Because your proposed test has no theoretical foundation and does not account for the correlations among the counts, it would not be a good use of our time to evaluate it. Instead, let's develop some tests that will work.
The Likelihood Ratio test is guaranteed to work well when all counts are relatively large. So will the chi-squared test provided only a small proportion of all balls in the urn are taken in the sample. (The usual rule of thumb is to be cautious when the sample exceeds ten percent of the total.) In other cases, simulating from the null distribution is effective.

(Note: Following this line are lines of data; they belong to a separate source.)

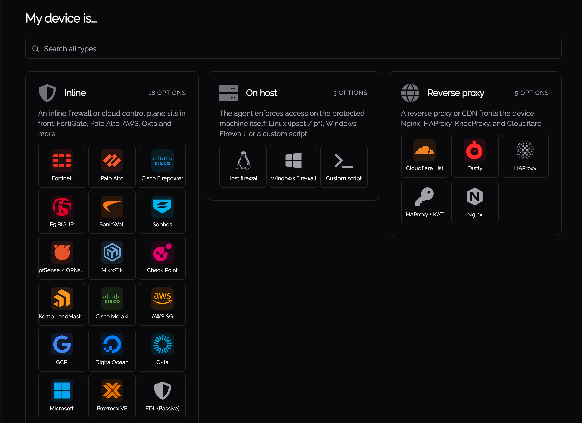Screen dimensions: 582x423
Task: Select the HAProxy + KAT key tile
Action: click(x=425, y=202)
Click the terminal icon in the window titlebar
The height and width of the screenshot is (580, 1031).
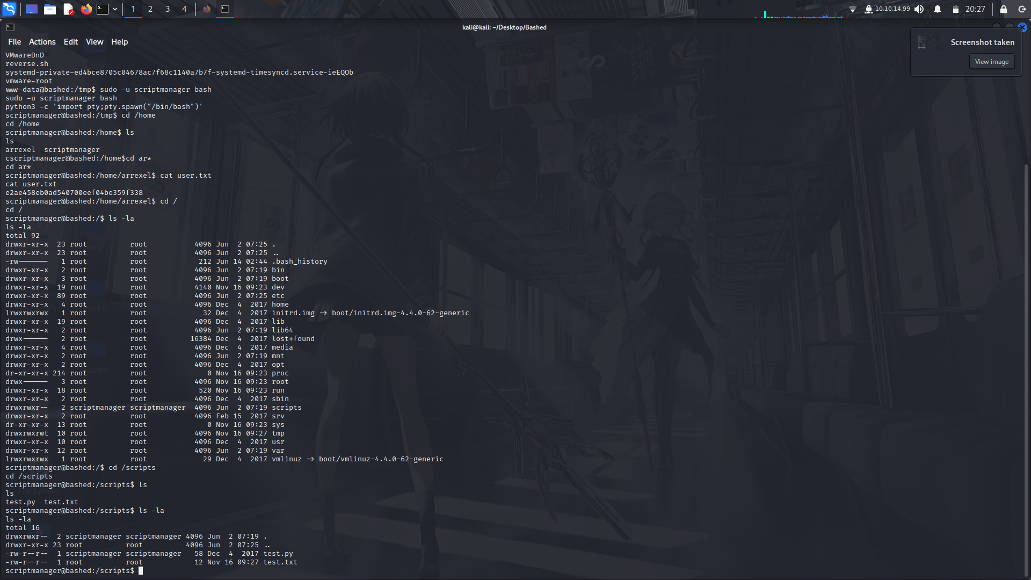[10, 27]
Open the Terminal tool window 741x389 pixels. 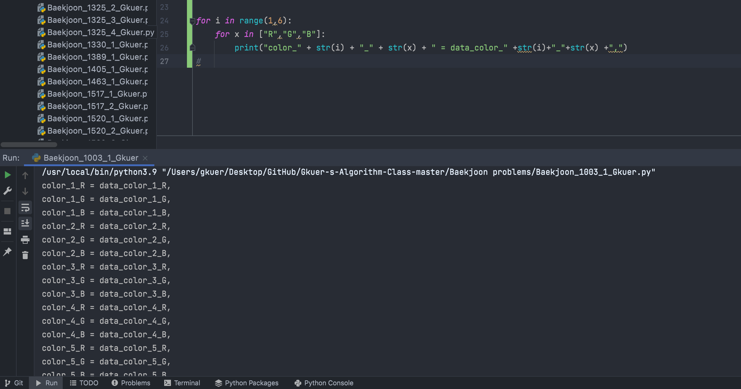[x=182, y=383]
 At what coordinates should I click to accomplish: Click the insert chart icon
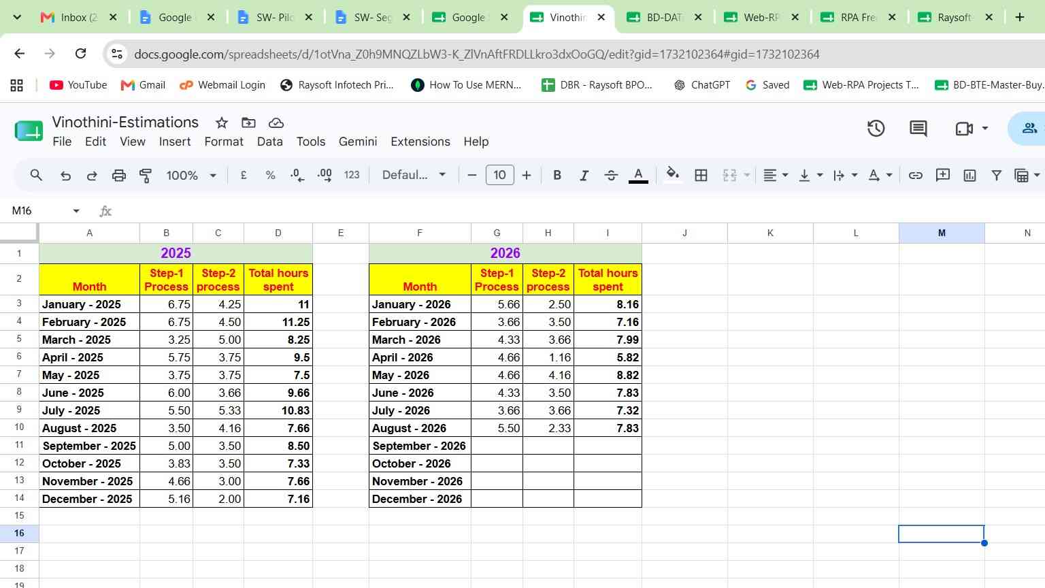tap(969, 176)
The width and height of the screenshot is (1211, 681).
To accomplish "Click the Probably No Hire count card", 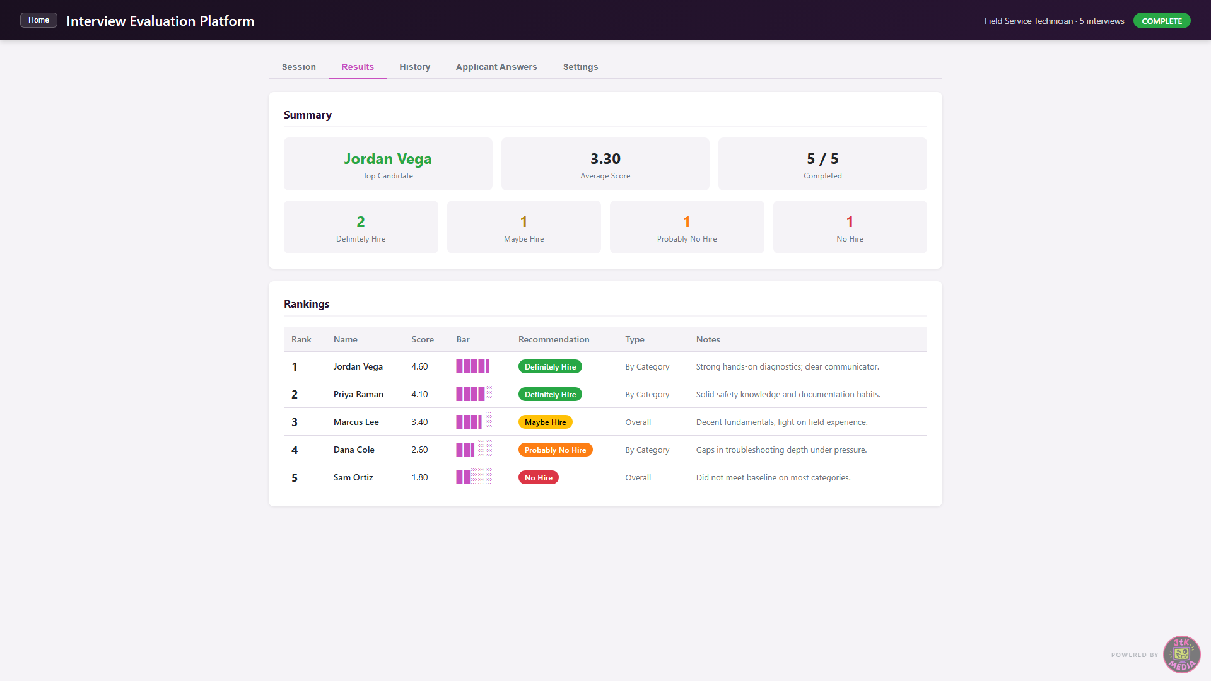I will pyautogui.click(x=687, y=227).
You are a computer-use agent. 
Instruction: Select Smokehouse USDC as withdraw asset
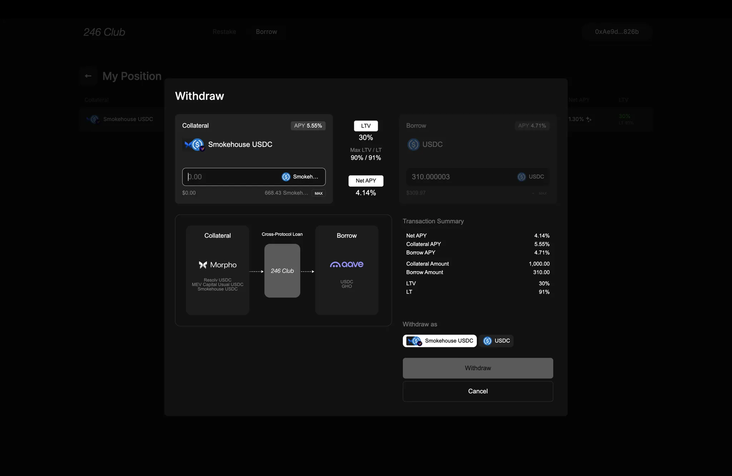pyautogui.click(x=440, y=341)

The likelihood of observing counts $x_1,\ldots, x_r$ in a sample from an urn with $N_1,\ldots, N_r$ balls of each color is
$$\mathcal{L}(x;N) = \binom{N_1}{x_1}\binom{N_2}{x_2}\cdots \binom{N_r}{x_r}\ /\ \binom{N_1+\cdots+N_r}{x_1+\cdots+N_r}.$$
This is best expressed in terms of its deviance $D=-2\log\mathcal L$ because asymptotically, the deviance has a $\chi^2$ distribution with $r-1$ degrees of freedom
By sampling a few thousand times (with the computer) you can estimate the distribution of $D.$ The p-value of the observed values is the area of the right tail determined by the deviance of the observations.
As an example, consider an urn with $r=7$ colors in the quantities $(N_i) = (34,45,41,35,49,47,51,42).$ I computed the null deviance in ten thousand samples of size $167$ (half the balls are in each sample), shown in the figure at the left. I also computed the deviance in another ten thousand samples where the colors were selected with different probabilities ranging from 20% (for color $1$) down to just 6% (for color $7$). The latter deviances tend to be large. Indeed, approximately 96% of them exceed the 95th percentile of the null deviances. In this sense, the power of this test, when conducted at the $alpha=100-95\% = 5\%$ level, is 96%.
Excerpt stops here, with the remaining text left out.